OK, I finally got something working after escalating to Splunk support. The main thing that thwarted my solving it on my own was that it turns that Splunk's Data Preview tools is somewhat prone to false negatives, so much so that many Splunker's do not trust it enough to even use it. BEWARE!

I do not fully understand the nuance of why their solution works and mine did not but here is what I was told, verbatim:

The key here is that this is TIME_PREFIX. Splunk only starts looking for timestamps after the matched string. Your regex will always match the 11th field, so Splunk will always start looking at the 12th field. Mine only matches the 11th field if the 12th field exists, so if the 12th field is empty Splunk will start looking from the 11th field.
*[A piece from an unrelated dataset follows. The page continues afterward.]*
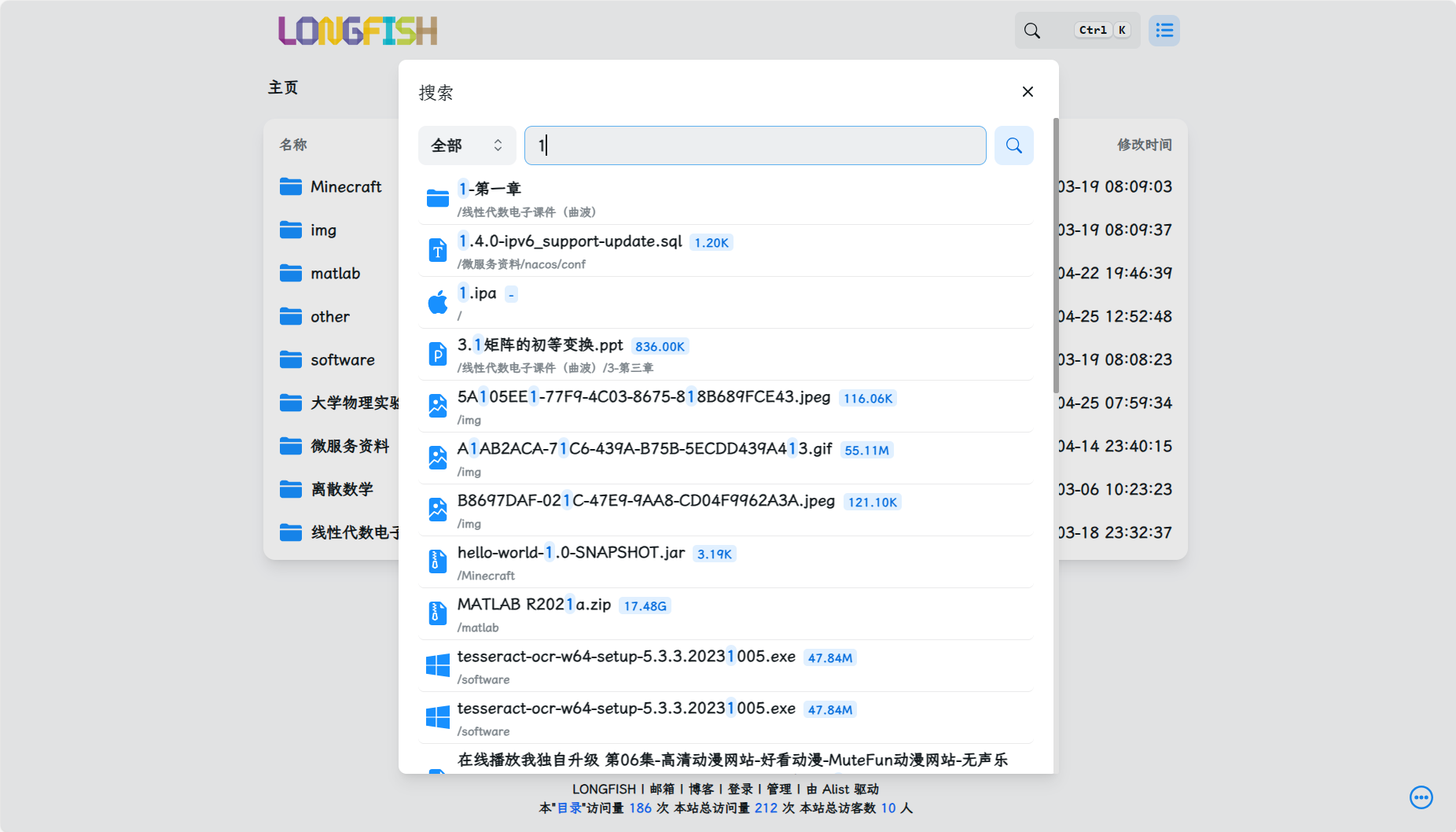Click the LONGFISH logo

point(358,31)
In any case, here are the props.conf stanza details that do work:

NO_BINARY_CHECK = 1
SHOULD_LINEMERGE = false
TIME_PREFIX = ^(?:[^\|]*\|){10}(([^\|]*\|)(?!\|))?
MAX_TIMESTAMP_LOOKAHEAD = 12
TIME_FORMAT = %y%m%d%H%M%S

martin_mueller
SplunkTrust
SplunkTrust

Ah, I see now what you're going on about 🙂

That should be fixable by merging the two into one rule and use regex' greediness to our advantage. Rough-draft regex like this:

(?:[^\|]*\|){10}(?:[^\|]*\|)?(\d{2})(\d{2})(\d{2})(\d{2})(\d{2})(\d{2})\|

That should greedily skip the eleventh field, attempt to extract the value from the twelfth, and fall back to the eleventh field if the twelfth field doesn't match.
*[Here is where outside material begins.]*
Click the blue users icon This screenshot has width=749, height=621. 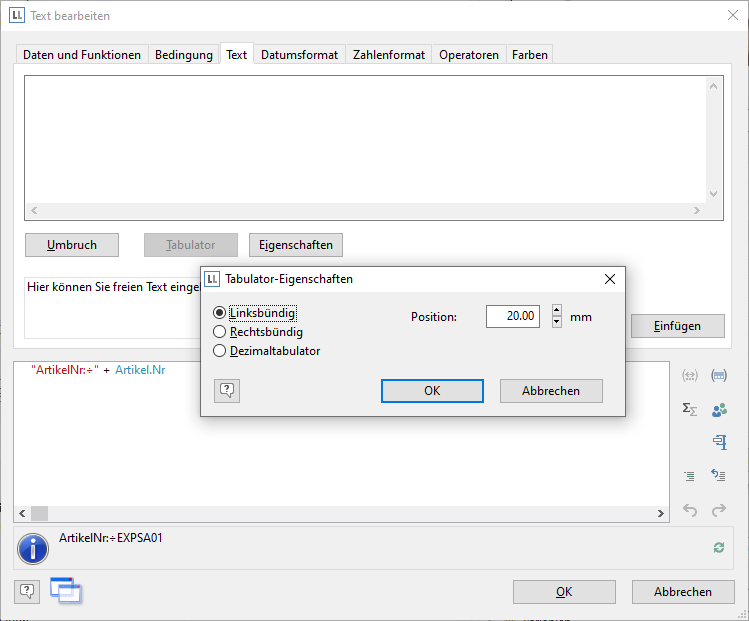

I presume your date is basically twelve digits with no separating characters and a short two-digit year?

0 Karma

woodcock
Esteemed Legend

You, sir, are a GENIUS!!!
This solution obviates the necessity for datetime.xml at all, except it doesn't work. I have tried this:

#12th field is the preferred DateTime ("serviceDeliveryEndTimestamp")
#11th field is the backup DateTime ("serviceDeliveryStartTimestamp")
TIME_PREFIX = ^([^\|]*\|){10}([^\|]*\|)?
TIME_FORMAT = %y%m%d%H%M%S

And this:

<datetime>
<define name="DateTime_12thThen11th_2DigitsOnlyForSeconds" extract="year, month, day, hour, minute, second">
   <text><![CDATA[[^\|]*\|[^\|]*\|[^\|]*\|[^\|]*\|[^\|]*\|[^\|]*\|[^\|]*\|[^\|]*\|[^\|]*\|[^\|]*\|(?:[^\|]*\|)?(\d{2})(\d{2})(\d{2})(\d{2})(\d{2})(\d{2})]]></text>
</define>

<timePatterns>
   <use name="DateTime_12thThen11th_2DigitsOnlyForSeconds"/>
</timePatterns>
<datePatterns>
   <use name="DateTime_12thThen11th_2DigitsOnlyForSeconds"/>
</datePatterns>
</datetime>

And this:

<datetime>
<define name="DateTime_12thThen11th_2DigitsOnlyForSeconds" extract="year, month, day, hour, minute, second">
   < text><![CDATA[(?:[^\|]*\|){10}(?:[^\|]*\|)?(\d{2})(\d{2})(\d{2})(\d{2})(\d{2})(\d{2})]]></text>
</define>

<timePatterns>
   <use name="DateTime_12thThen11th_2DigitsOnlyForSeconds"/>
</timePatterns>
<datePatterns>
   <use name="DateTime_12thThen11th_2DigitsOnlyForSeconds"/>
</datePatterns>
</datetime>
0 Karma

martin_mueller
SplunkTrust
SplunkTrust

Any learning can only happen within the datetime.xml file referenced by that sourcetype in props.conf - any other datetime.xml files, there could be dozens in your environment, are ignored.

0 Karma

woodcock
Esteemed Legend

Yes, and that kind of learning IS a problem. Within my datetime.xml, I need Splunk to prefer the "worst" rule ("end" which is NOT always present) over the "best" rule ("start" which IS always present).

0 Karma

martin_mueller
SplunkTrust
SplunkTrust

As a first step, create a new datetime_foo.xml and reference that in the props.conf stanza for that sourcetype. Remove everything from that file not needed by your custom rules. This may take care of your rules not being used, and will take care of your question at the bottom about making sure Splunk uses your custom rules rather than trying to be all smartypants about it and learn what might turn out to be wrong in your environment.

0 Karma

woodcock
Esteemed Legend

As you can see, this has been done (strip out all other rules but mine) but if I understand datetime.xml, Splunk "learns" which rules "work best" for each sourcetype and prefers those. I need to disable this capability and force Splunk to go top-down through my rules. But first I need to make rules that actually work!

0 Karma

martin_mueller
SplunkTrust
SplunkTrust

You mentioned some stuff you already tried, but I can't see that.

Do post some sample data with and without the primary timestamp.

0 Karma

woodcock
Esteemed Legend

Splunk was not honoring my markup but 4-spaces worked. I have updated the original question.